[start EXTRACT TO READ]

Sunny, however, exists only on paper and came from the mind of the great Robert B. Parker.

I must confess a long-running love affair with the works for Mr. Parker: from the Spenser series to Jesse Stone to Virgil Cole and Everett Hitch…even non-series works like Gunman’s Rhapsody about the gunfight at the O.K. Corral. I love going back to the worlds inhabited by his characters time and time again. The settings, the snappy dialogue and the very defined code of right and wrong for people like Spenser, Hawk, Susan Silverman, Jesse Stone, Suitcase Simpson, Molly Crane, Spike, Richie Burke and Sunny Randall.


When Mr. Parker died suddenly in 2010, the loss hit on several levels. First and foremost, there was the loss to his family and what that loss means to them. I go through everything in the books I read, including the dedication and acknowledgements, and I always smile when I read his simple dedication to Joan in book after book. It was Joan of whom I thought first when I heard he was gone.


But then there’s that other loss. Parker left quite an extensive catalog, and even at that it was hard to think there would be no more. Specifically, the end of Mr. Parker’s life meant the end of the characters he created, who over and over again in book after book interacted with each other, and inhabited places, jobs and lives that had become comfortingly familiar.

[end EXTRACT TO READ]
[start DATA LINES]

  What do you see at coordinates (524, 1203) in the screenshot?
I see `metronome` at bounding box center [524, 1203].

[end DATA LINES]
[start DATA LINES]

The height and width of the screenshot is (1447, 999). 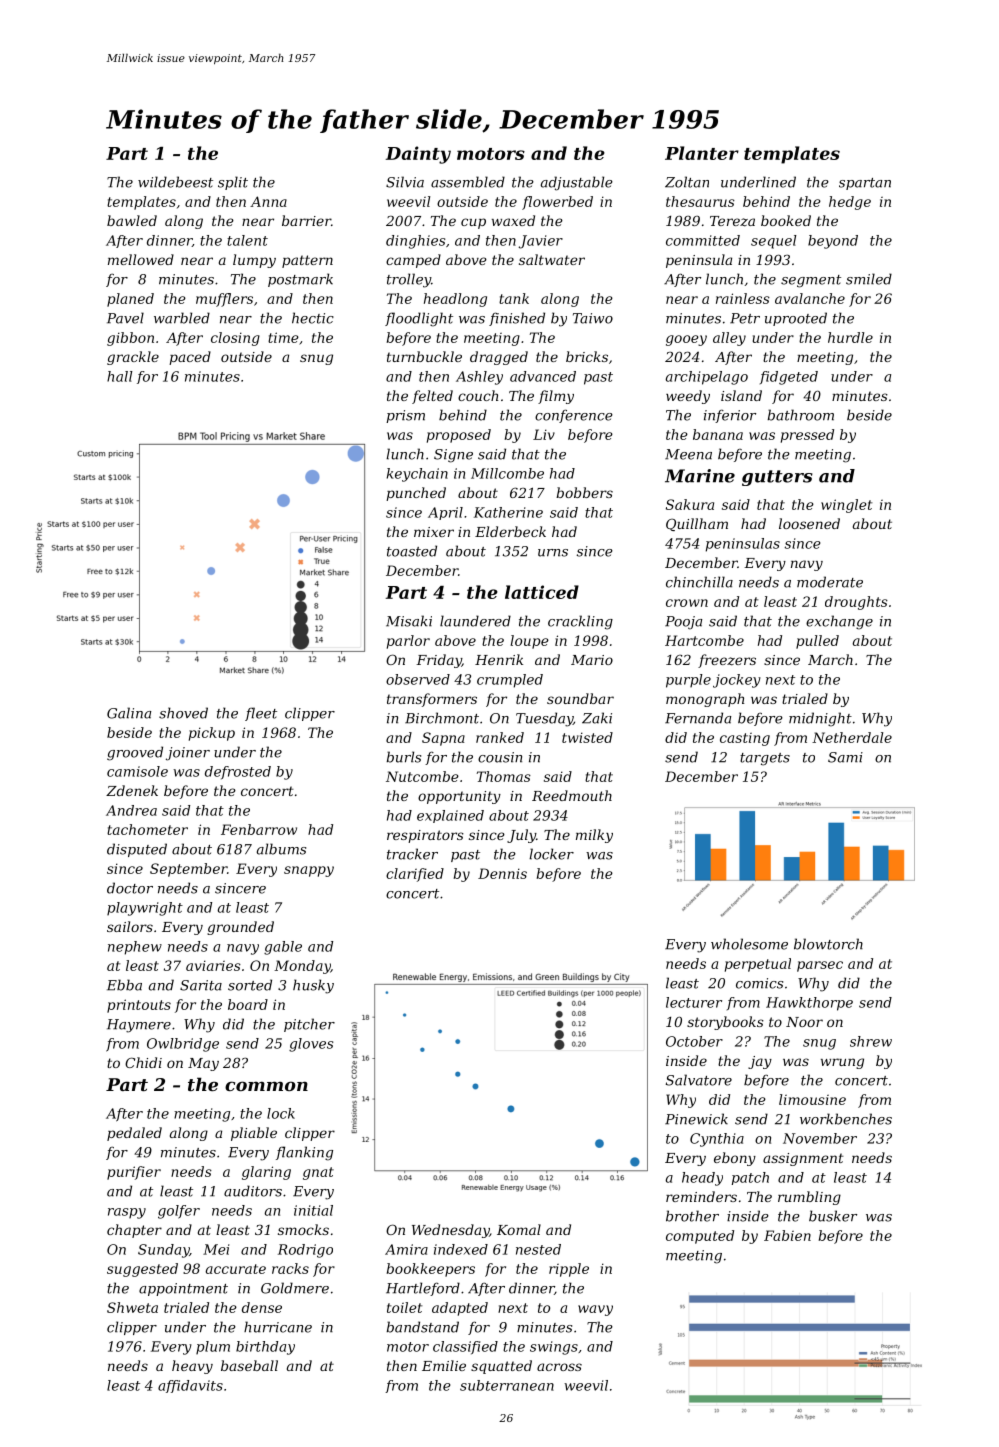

[end DATA LINES]

# STATED GOAL 1:
In the passage about Robert B. Parker, do these statements agree with the text? Answer yes or no for each and quote the words that decide it: (a) Parker died suddenly in 2010. (b) Gunman’s Rhapsody belongs to the Spenser series. (c) The writer skips the dedications in the books they read.
# STATED GOAL 2:
List every series or book by Parker that the passage about Robert B. Parker mentions by name.

# TASK OUTPUT 1:
(a) Yes: "When Mr. Parker died suddenly in 2010"
(b) No: "even non-series works like Gunman’s Rhapsody about the gunfight at the O.K. Corral"
(c) No: "I go through everything in the books I read, including the dedication and acknowledgements"

# TASK OUTPUT 2:
- the Spenser series
- Jesse Stone
- Virgil Cole and Everett Hitch
- Gunman’s Rhapsody